Hatch plans to insert into the transportation bill, which is nearing its final vote, language that would halt any court challenge over the environmental science of the road's construction between North Salt Lake and Farmington.
"The Legacy Parkway project is critical for Davis County, and really, it's vital for our entire state that we complete construction," Hatch said in a statement late Wednesday. "These unnecessary delays have cost Utah $220 million . . . and Utah officials have bent over backwards to address the environmental concerns."
More than a dozen environmentalists involved in the Legacy case did not return calls Wednesday to The Salt Lake Tribune. The unusual silence signals environmentalists' concern about undermining sensitive settlement talks, according to officials close to the issue.
But Craig Axford, a Democratic activist and co-chairman of the Utah Democratic Progressive Caucus, was happy to criticize the Hatch measure.
"We don't like legislation that really denies Americans access to the courts," Axford said, speaking for his caucus. "And setting aside any issues surrounding the Legacy Highway - and that whole controversy where there are legitimate issues - some issues deserve their day in court."
Hatch's fellow senator and Utah Republican, Bob Bennett, defended the congressional move, saying Legacy Highway has been studied too long and needs to be built.
"The opponents are using this process to delay and delay and delay to the point that they hope that ultimately something will happen that will prevent the building of the highway," Bennett said. "We're just going to say, 'OK, Congress [which wrote the environmental laws in question] finds all of the decisions are legitimate and therefore there's no lawsuit.'"
Bennett said the effort is not unprecedented and described the Utah delegation as "cautiously optimistic" the provision would make it into the final transportation bill.
The 10th Circuit Court of Appeals halted construction of Legacy in 2001, finding UDOT's environmental impact study (EIS) unacceptable. A revised EIS is expected out by the end of the year, and if Hatch's language is approved, the law would assert that no more studies would be needed.
Democratic state Rep. Ralph Becker, of Salt Lake City, said he was unaware of Hatch's efforts. His only comment was that it "certainly seems unusual."
Congress has used this method before, most recently to clear construction of a highway segment in Hawaii and to secure the right-of-way for the Trans-Alaska Pipeline system, Bennett said. In fact, Hatch pushed through environmental exemptions for oil magnate Earl Holding for a road to his Snowbasin ski resort in the runup to the Olympics.
Last week, Republican state lawmakers in closed-door meetings on Utah's Capitol Hill were briefed about negotiations to resolve the Legacy legal dispute. Legislators were tight-lipped about details of a proposed deal. Gov. Jon Huntsman Jr.'s office also has declined comment.
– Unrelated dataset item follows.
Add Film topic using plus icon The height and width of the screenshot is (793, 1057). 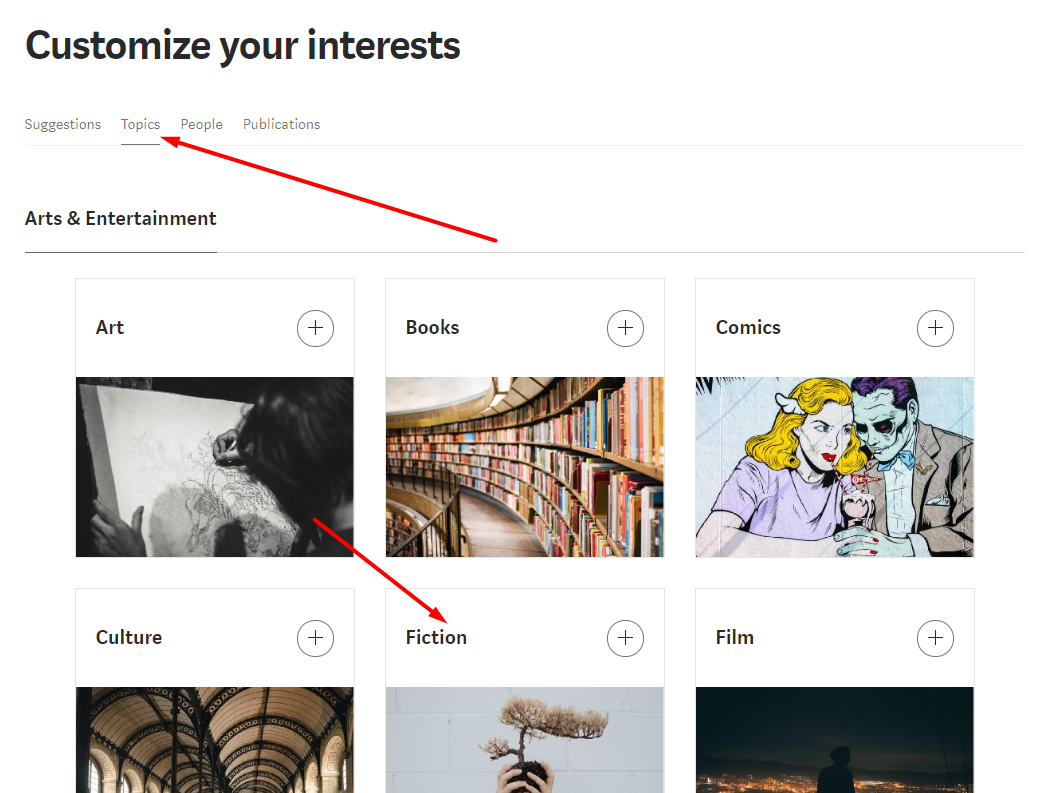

John Njord, UDOT's executive director, said Wednesday he wasn't sure what exact language Hatch was pushing. But he defended the congressional move, regardless of settlement talks with environmental groups.
Njord said his agency's mission "is to deliver this project."
He added that the need for the highway is irrefutable.
"It would not be prudent to not explore every option available to complete the work," Njord said, stressing that the negotiations with environmental groups had not yet led to a full-fledged settlement agreement.
If Legacy litigation were ended, road construction could begin next spring and be finished in late 2008, though the cost has spiraled up from an original estimate of $451 million to $684 million, UDOT says.